Hunt and Hess a MoFo!

A
  1. Asymptomatic, or minor H/A or nuchal rigidity.
  2. Moderate to severe H/A, nuchal rigidity, no deficits but CN palsies are possible.
  3. Drowsiness/stupor, mild focal deficit.
  4. Stupor, moderate-severe hemiparesis.
  5. Coma, decerbate posturing.
158
Q

What’s the equation for CBrDO2?

A

CBrDO2 = CBF x CaO2

CBF = CPP - CVR
(CPP = MAP - ICP)

CaO2 = (Hgb x 1.34 x SaO2) + (PaO2 x 0.003)

159
Q

IBCC approach to status epilepticus:

A
  • ABCs (give O2)
  • 0.1mg/kg Ativan IV
  • Check Na+ and BG
  • Kepra or Dilantin (for non-tox)
  • Intubate using both ketamine and Propofol with a half dose of Roc.
  • High dose propofol infusion (50-200mcg/kg/min)

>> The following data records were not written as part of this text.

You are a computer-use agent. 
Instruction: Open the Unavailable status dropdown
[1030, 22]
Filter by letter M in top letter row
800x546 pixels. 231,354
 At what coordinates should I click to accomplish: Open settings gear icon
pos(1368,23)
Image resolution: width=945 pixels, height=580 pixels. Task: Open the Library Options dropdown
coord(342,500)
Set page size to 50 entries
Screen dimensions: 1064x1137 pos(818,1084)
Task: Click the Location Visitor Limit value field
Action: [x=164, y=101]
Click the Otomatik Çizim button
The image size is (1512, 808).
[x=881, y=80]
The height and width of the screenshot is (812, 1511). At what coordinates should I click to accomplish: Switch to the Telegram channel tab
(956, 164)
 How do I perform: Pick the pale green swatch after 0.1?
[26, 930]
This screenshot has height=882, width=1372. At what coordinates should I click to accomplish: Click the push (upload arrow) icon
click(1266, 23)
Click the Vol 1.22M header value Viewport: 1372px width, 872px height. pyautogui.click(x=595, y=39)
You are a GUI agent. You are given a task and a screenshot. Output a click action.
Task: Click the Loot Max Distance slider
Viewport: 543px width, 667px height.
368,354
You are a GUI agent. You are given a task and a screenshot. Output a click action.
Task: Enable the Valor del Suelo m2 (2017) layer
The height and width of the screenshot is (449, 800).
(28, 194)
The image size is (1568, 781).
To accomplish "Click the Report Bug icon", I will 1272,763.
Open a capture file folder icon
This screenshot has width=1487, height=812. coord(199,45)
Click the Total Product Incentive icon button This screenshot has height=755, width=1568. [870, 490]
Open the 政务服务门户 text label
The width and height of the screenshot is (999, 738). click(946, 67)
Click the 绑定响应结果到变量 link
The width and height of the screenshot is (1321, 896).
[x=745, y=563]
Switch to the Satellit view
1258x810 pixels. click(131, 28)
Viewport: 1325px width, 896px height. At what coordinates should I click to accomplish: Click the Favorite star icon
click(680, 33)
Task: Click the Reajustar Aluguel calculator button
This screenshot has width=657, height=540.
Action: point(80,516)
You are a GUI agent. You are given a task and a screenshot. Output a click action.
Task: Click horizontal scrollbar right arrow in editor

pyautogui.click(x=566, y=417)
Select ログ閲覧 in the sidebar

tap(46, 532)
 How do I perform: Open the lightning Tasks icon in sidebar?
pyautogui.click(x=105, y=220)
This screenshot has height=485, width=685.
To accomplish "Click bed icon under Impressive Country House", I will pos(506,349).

Be aggressive. GABA receptors internalize after a few minutes of seizure activity so be aggressive with benzos.

160
Q

Are benzos effective for status epilepticus management later in the seizure?

A

No. As the seizure progresses, GABA receptors get internalized into the cell. Hit them early in the seizure with 0.1mg/kg ativan or midazolam and then move to agents like ketamine. Between ketamine (NMDA) and benzos (GABA), you really soak the brain with cerebral depressants.